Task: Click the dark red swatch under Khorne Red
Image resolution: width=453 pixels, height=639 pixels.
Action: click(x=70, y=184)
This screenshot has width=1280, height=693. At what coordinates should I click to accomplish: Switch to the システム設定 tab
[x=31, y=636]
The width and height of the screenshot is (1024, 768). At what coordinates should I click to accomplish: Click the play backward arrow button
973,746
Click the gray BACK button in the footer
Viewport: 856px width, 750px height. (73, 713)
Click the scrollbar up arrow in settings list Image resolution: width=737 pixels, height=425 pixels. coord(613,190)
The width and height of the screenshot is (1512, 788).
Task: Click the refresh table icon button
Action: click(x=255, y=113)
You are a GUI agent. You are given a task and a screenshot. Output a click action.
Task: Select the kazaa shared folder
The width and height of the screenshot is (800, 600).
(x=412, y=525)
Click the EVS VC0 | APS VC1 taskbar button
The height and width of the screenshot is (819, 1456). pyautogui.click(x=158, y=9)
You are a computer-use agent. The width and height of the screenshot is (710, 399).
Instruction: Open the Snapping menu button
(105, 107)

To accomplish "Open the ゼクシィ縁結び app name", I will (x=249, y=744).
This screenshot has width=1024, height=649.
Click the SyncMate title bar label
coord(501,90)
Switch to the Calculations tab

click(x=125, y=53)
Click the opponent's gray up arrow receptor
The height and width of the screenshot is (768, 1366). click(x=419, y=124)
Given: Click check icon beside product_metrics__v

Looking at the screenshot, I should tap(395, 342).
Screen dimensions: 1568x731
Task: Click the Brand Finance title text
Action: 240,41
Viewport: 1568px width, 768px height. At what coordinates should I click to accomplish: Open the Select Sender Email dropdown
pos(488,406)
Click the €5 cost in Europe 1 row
══════
PROBLEM TO SOLVE
Show all lines above that contain "agent".

EXERCISE SOLUTION
You are a GUI agent. You are given a task and a screenshot. Output a click action.
You are a computer-use agent. The width and height of the screenshot is (710, 399).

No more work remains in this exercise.